What is required: Stop after the line with "Click the print"; until then, please copy every line of the records word for word from the first.

#### Entries supplied ####

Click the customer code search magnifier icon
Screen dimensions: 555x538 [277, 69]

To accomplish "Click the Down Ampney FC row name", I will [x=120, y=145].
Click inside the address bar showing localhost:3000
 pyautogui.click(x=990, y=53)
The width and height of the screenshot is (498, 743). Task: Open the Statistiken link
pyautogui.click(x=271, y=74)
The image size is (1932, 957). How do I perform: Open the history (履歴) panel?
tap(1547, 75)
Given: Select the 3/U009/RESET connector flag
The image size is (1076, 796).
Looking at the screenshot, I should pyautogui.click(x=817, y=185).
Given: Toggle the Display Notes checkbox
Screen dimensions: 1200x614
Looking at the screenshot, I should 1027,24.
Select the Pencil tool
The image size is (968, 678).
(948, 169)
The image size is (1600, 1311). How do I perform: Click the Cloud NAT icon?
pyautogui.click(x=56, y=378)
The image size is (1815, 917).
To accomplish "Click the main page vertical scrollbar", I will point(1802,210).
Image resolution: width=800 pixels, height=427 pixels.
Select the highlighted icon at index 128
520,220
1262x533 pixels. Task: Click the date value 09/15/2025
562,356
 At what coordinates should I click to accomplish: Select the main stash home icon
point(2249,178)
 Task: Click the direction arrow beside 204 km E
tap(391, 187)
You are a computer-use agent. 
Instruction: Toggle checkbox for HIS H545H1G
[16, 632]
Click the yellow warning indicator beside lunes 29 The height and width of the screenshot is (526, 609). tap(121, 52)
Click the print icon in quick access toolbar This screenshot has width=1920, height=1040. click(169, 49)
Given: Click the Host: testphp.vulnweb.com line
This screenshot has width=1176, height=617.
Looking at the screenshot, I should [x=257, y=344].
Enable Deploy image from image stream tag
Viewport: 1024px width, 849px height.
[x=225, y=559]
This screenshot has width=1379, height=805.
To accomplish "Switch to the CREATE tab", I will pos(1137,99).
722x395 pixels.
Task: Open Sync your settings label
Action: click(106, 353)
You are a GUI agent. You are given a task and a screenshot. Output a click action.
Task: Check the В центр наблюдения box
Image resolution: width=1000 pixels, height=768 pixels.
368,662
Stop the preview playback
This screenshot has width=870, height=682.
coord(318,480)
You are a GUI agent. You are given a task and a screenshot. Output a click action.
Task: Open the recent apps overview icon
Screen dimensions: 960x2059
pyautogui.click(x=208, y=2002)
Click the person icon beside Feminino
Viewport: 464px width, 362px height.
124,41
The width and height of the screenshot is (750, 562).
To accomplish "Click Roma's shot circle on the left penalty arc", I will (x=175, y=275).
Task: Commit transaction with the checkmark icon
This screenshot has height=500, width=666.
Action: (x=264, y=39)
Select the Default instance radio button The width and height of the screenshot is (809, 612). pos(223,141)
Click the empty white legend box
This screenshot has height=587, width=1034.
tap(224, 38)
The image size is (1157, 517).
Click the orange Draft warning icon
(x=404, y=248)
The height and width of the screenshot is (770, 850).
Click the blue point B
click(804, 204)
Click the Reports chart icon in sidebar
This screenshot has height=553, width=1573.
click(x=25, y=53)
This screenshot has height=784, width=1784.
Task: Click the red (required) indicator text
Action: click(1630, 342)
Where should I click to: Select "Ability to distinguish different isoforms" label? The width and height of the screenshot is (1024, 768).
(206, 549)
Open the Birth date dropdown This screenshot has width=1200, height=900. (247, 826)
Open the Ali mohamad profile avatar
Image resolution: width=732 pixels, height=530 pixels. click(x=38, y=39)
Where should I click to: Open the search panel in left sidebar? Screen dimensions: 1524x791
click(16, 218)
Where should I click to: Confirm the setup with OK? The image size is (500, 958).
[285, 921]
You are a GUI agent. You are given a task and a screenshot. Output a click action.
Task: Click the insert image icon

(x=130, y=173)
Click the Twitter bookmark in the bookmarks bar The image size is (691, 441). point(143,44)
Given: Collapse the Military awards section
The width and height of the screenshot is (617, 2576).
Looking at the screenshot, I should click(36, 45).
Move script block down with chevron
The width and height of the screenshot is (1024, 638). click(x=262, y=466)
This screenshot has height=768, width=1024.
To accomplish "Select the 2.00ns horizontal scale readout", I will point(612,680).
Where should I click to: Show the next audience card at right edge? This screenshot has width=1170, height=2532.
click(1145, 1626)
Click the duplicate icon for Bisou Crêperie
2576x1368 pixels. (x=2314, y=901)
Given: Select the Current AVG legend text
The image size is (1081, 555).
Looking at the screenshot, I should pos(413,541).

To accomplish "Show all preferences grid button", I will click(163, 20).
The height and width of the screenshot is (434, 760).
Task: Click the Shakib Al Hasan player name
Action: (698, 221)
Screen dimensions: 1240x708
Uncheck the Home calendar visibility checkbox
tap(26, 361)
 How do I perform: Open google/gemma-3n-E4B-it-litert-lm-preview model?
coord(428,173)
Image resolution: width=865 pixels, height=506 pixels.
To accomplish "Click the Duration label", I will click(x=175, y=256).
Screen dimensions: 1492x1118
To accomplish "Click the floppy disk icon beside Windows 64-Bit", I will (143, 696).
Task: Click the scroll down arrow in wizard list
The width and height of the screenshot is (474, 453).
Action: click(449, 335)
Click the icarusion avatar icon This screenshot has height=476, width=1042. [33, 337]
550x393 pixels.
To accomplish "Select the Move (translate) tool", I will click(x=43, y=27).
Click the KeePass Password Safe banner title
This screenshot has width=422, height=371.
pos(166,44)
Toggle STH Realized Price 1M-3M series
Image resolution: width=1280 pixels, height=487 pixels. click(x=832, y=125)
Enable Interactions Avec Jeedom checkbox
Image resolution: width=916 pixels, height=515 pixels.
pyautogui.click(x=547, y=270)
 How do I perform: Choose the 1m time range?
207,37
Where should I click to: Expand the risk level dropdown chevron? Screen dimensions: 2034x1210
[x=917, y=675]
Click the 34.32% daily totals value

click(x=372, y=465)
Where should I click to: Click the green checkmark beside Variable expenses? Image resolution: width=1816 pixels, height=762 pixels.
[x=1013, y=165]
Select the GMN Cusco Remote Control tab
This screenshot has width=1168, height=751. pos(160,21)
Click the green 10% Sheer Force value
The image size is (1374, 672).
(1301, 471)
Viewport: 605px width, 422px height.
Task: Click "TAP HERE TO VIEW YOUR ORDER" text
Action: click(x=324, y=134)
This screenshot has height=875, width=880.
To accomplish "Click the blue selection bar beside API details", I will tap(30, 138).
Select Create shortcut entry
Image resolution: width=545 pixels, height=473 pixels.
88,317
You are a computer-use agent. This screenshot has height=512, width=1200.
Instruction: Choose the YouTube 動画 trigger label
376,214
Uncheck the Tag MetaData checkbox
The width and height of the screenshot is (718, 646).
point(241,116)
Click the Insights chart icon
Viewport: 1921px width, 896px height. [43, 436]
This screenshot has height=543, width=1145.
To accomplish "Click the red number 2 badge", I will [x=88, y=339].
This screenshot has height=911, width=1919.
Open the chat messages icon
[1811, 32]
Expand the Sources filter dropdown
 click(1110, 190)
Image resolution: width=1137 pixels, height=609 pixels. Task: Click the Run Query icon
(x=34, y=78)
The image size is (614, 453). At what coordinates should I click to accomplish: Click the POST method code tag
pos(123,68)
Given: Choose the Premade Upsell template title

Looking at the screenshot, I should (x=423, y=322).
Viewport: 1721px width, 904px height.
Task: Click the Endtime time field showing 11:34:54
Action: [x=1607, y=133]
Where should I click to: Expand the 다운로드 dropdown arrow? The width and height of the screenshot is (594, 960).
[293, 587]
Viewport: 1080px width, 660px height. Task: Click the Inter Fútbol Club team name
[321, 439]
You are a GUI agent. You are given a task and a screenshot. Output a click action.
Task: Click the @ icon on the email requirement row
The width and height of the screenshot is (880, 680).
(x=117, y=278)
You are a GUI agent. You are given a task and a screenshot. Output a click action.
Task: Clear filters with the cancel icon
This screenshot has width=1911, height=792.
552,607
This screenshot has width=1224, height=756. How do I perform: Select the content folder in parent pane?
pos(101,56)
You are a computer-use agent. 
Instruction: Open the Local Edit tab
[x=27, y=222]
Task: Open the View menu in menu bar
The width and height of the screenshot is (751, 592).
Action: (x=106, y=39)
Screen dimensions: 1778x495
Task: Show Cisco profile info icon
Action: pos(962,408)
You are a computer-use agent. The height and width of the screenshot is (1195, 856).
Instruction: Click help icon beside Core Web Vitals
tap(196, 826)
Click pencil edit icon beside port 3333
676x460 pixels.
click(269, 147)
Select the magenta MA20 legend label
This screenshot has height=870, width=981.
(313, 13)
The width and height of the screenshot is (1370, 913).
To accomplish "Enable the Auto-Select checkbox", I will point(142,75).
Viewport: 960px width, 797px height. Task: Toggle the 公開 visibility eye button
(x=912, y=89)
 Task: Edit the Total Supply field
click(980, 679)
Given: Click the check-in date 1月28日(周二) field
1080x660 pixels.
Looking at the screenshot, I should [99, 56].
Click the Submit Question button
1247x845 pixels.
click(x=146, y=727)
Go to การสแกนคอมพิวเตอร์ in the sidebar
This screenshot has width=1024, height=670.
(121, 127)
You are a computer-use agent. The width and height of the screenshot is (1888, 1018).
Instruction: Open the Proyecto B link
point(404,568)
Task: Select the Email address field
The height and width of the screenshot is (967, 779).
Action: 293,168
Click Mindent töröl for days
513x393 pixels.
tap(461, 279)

####

Output for this task:
Click the customer code search magnifier icon
Screen dimensions: 555x538 [277, 69]

To accomplish "Click the Down Ampney FC row name", I will [x=120, y=145].
Click inside the address bar showing localhost:3000
 pyautogui.click(x=990, y=53)
The width and height of the screenshot is (498, 743). Task: Open the Statistiken link
pyautogui.click(x=271, y=74)
The image size is (1932, 957). How do I perform: Open the history (履歴) panel?
tap(1547, 75)
Given: Select the 3/U009/RESET connector flag
The image size is (1076, 796).
Looking at the screenshot, I should pyautogui.click(x=817, y=185).
Given: Toggle the Display Notes checkbox
Screen dimensions: 1200x614
Looking at the screenshot, I should 1027,24.
Select the Pencil tool
The image size is (968, 678).
(948, 169)
The image size is (1600, 1311). How do I perform: Click the Cloud NAT icon?
pyautogui.click(x=56, y=378)
The image size is (1815, 917).
To accomplish "Click the main page vertical scrollbar", I will point(1802,210).
Image resolution: width=800 pixels, height=427 pixels.
Select the highlighted icon at index 128
520,220
1262x533 pixels. Task: Click the date value 09/15/2025
562,356
 At what coordinates should I click to accomplish: Select the main stash home icon
point(2249,178)
 Task: Click the direction arrow beside 204 km E
tap(391, 187)
You are a computer-use agent. 
Instruction: Toggle checkbox for HIS H545H1G
[16, 632]
Click the yellow warning indicator beside lunes 29 The height and width of the screenshot is (526, 609). tap(121, 52)
Click the print icon in quick access toolbar This screenshot has width=1920, height=1040. click(169, 49)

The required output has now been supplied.